DiRT 4 Review

👤by Matthew Hodgson Comments 📅13-06-17
Single Player
The Single Player mode offers two different styles of driving, Gamer or Simulation; each of which can entirely change the focus of the game. The Gamer setting feels much more like DiRT 2 and 3, with a focus on having fun and being much more forgiving; whereas the Simulation setting, for those of you who were a little worried that DiRT Rally may be entirely forgotten, gives you the feeling of speed, along with the harsh reality of rallying. This is the setting which should be chosen to truly appreciate the game as Codemasters intended.

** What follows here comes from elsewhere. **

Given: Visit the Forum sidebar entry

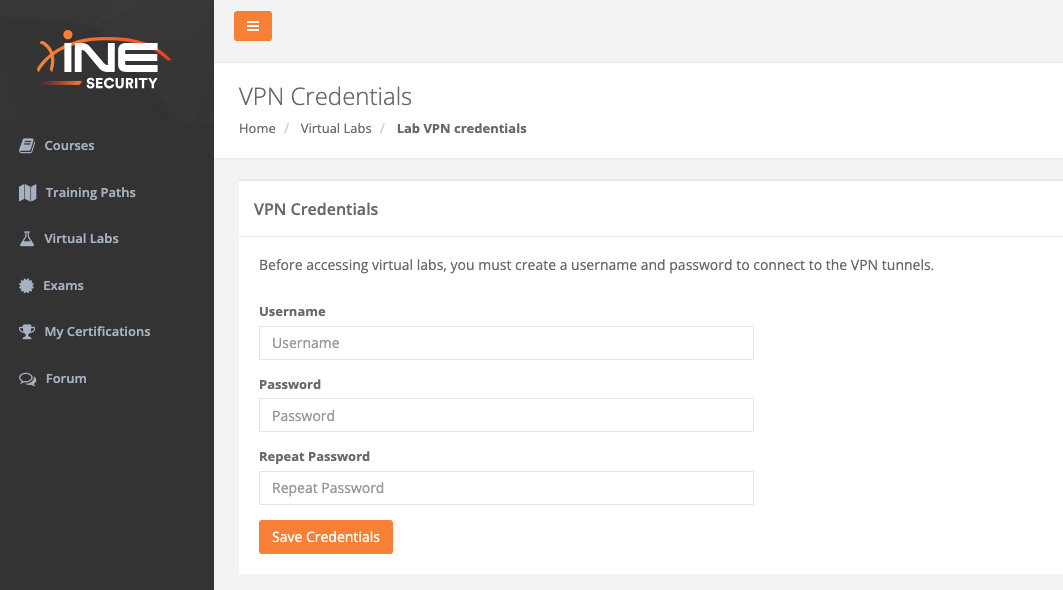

Alongside the Gamer or Simulation choice, you can further alter settings to your exact requirements, allowing traction control, anti-lock brakes and a host of other settings to be configured.

Codemasters have pushed the boat out with the career mode, fleshing out this section vastly compared to DiRT Rally; you set out your own path, with a driver of your making, to fight your way to the top, gaining sponsors and establishing your team along the way. The revival of Land Rush, from DiRT 3, is also welcomed, providing a variety of gameplay for those who prefer the rumble of a 700HP V8 truck or the high-revving, 600cc Cross Karts.

Random events have been added into DiRT 4 in the form of co-driver mumbles and late calls, wildlife running across the track and low flying camera drones, this all adds to the excitement of DiRT 4.

The career mode consists of several disciplines for you to tackle: Rally, Land Rush, RallyCross and Historic Rally. Stages and events can be found all over the globe, each offering their unique challenges, from the compacted snow and high snow-drifts of Sweden to the tight and twisty asphalt of Spain and the wide, open, dusty arena of Australia.